| Instructions to follow |
The entries below are to be printed again word for word.

Stored data entries
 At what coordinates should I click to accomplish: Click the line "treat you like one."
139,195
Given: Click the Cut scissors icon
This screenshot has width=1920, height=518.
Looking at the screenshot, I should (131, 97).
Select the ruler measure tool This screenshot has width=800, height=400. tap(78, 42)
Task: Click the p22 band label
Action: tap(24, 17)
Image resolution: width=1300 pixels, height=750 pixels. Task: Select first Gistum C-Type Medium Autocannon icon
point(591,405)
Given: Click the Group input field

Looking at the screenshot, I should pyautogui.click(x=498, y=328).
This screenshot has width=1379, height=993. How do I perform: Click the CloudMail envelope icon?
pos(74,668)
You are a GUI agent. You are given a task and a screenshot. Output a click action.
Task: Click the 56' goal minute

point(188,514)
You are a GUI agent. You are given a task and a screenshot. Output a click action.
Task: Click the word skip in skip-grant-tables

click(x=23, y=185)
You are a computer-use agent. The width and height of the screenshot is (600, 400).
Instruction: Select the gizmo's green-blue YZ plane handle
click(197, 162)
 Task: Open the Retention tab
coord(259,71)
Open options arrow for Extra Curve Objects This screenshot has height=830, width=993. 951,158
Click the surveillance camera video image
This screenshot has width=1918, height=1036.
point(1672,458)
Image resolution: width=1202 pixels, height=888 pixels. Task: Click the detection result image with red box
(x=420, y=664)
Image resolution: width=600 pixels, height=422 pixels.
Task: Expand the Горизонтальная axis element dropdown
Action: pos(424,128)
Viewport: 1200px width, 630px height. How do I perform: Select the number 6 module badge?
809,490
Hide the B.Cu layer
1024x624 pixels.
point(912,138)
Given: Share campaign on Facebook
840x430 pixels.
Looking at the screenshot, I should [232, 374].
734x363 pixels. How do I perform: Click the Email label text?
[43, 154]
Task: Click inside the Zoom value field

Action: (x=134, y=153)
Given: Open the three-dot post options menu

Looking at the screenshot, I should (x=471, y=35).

| Finished exercise |
 At what coordinates should I click to accomplish: Click the line "treat you like one."
139,195
Given: Click the Cut scissors icon
This screenshot has width=1920, height=518.
Looking at the screenshot, I should (131, 97).
Select the ruler measure tool This screenshot has width=800, height=400. tap(78, 42)
Task: Click the p22 band label
Action: tap(24, 17)
Image resolution: width=1300 pixels, height=750 pixels. Task: Select first Gistum C-Type Medium Autocannon icon
point(591,405)
Given: Click the Group input field

Looking at the screenshot, I should pyautogui.click(x=498, y=328).
This screenshot has width=1379, height=993. How do I perform: Click the CloudMail envelope icon?
pos(74,668)
You are a GUI agent. You are given a task and a screenshot. Output a click action.
Task: Click the 56' goal minute

point(188,514)
You are a GUI agent. You are given a task and a screenshot. Output a click action.
Task: Click the word skip in skip-grant-tables

click(x=23, y=185)
You are a computer-use agent. The width and height of the screenshot is (600, 400).
Instruction: Select the gizmo's green-blue YZ plane handle
click(197, 162)
 Task: Open the Retention tab
coord(259,71)
Open options arrow for Extra Curve Objects This screenshot has height=830, width=993. 951,158
Click the surveillance camera video image
This screenshot has width=1918, height=1036.
point(1672,458)
Image resolution: width=1202 pixels, height=888 pixels. Task: Click the detection result image with red box
(x=420, y=664)
Image resolution: width=600 pixels, height=422 pixels.
Task: Expand the Горизонтальная axis element dropdown
Action: pos(424,128)
Viewport: 1200px width, 630px height. How do I perform: Select the number 6 module badge?
809,490
Hide the B.Cu layer
1024x624 pixels.
point(912,138)
Given: Share campaign on Facebook
840x430 pixels.
Looking at the screenshot, I should [232, 374].
734x363 pixels. How do I perform: Click the Email label text?
[43, 154]
Task: Click inside the Zoom value field

Action: (x=134, y=153)
Given: Open the three-dot post options menu

Looking at the screenshot, I should (x=471, y=35).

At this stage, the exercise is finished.